Les entreprises de taille intermédiaire

Les entreprises de taille intermédiaire - Thierry Zoccolan- AFP

50% des ETI prévoient une hausse de leur chiffre d'affaires et seulement 11% une baisse, selon une enquête de Bpifrance.

Les entreprises de taille intermédiaire (ETI) françaises font preuve d'un optimisme au plus haut "depuis cinq ans" sur leurs perspectives d'activité. C'est ce que montre une étude conjointe de Bpifrance et de la Direction générale des entreprises (DGE) publiée mercredi.

Selon cette étude réalisée en mars et avril à partir de 518 questionnaires, 50% des ETI prévoient une hausse de leur chiffre d'affaires en 2017 et 11% une baisse, ce qui représente un solde d'opinion positif de 39 points, en hausse de trois points par rapport à 2016.

"Ces perspectives n'atteignent toutefois pas le niveau d'optimisme de l'année 2011 qui se manifestait par un solde d'opinion prévisionnel supérieur de 10 points", souligne l'étude.

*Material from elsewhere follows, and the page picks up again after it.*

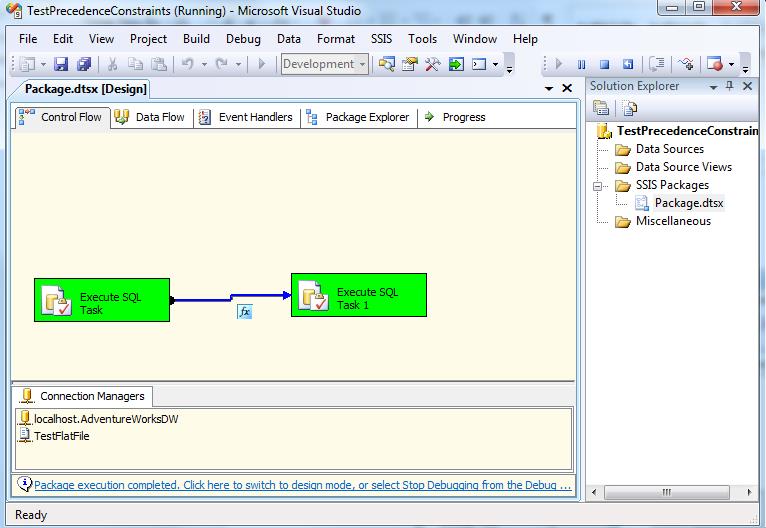Select the TestFlatFile connection manager
766x528 pixels.
point(60,435)

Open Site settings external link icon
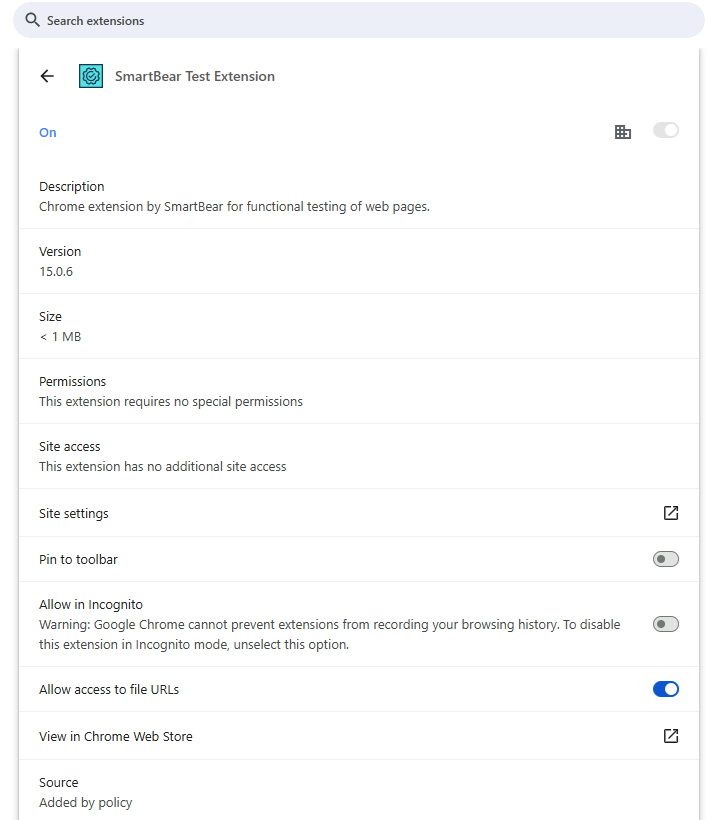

Reprise dans la construction

Par secteur, la tendance est fortement repartie à la hausse dans la construction, continue de se renforcer dans l'industrie et plus encore dans les services, mais décélère dans les branches liées à la consommation des ménages (commerce, transports, hébergement-restauration), détaille-t-elle.

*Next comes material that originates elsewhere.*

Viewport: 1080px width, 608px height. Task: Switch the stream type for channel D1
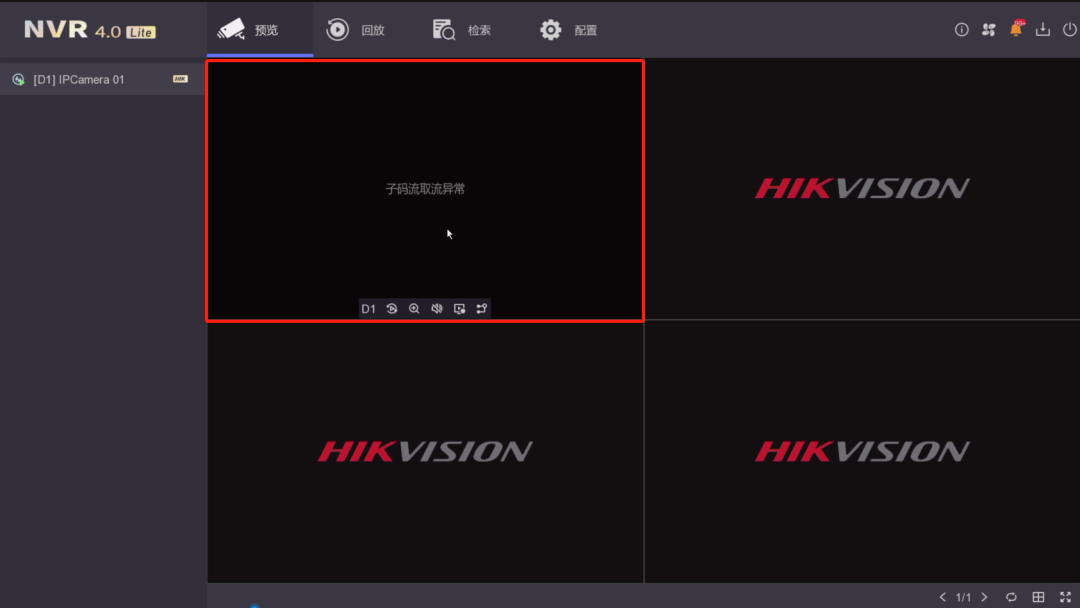point(481,308)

Les ETI internationalisées sont par ailleurs les plus optimistes pour 2017, même si leurs objectifs d'exportation en 2016 n'ont pas été atteints.

En revanche, en termes d'emplois, les ETI prévoient une croissance plus rapide de leurs effectifs sur le territoire national que dans leurs implantations étrangères: le solde d'opinion relatif aux perspectives de recrutement des ETI en France a augmenté de 5 points, tandis que celui concernant les perspectives à l'étranger reste stable à 13 points.

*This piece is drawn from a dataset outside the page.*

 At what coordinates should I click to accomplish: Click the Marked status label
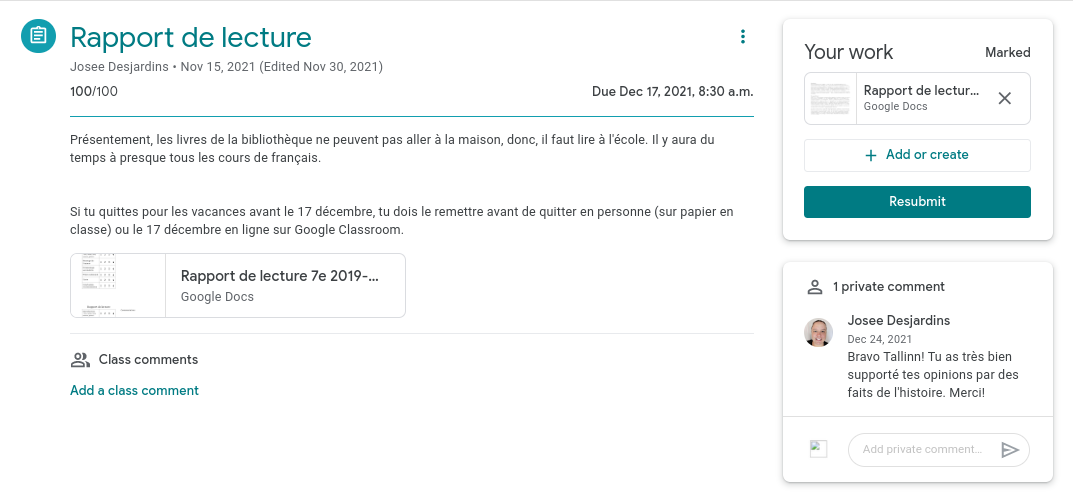pyautogui.click(x=1007, y=52)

Les investissements en léger ralentissement

Concernant l'investissement, les prévisions pour les opérations de croissance interne sont bien orientées, même si elles n'accélèrent pas par rapport à 2016.

L'investissement ralentirait en particulier dans l'industrie, potentiellement lié à l'arrêt de la mesure de suramortissement des investissements productifs mi-avril, mais accélérerait dans la construction et les services aux entreprises, explique l'étude.

Sur les opérations de croissance externe, les intentions pour 2017 sont en hausse, avec 41% des ETI prévoyant de prendre une participation dans une autre entreprise, contre 36% en 2016, et 28% de créer une filiale, contre 24% il y a un an.

Le statut d'ETI a été créé en 2008 et désigne les entreprises réalisant entre 50 millions et 1,5 milliard d'euros de chiffre d'affaires, et employant de 250 à 5.000 salariés.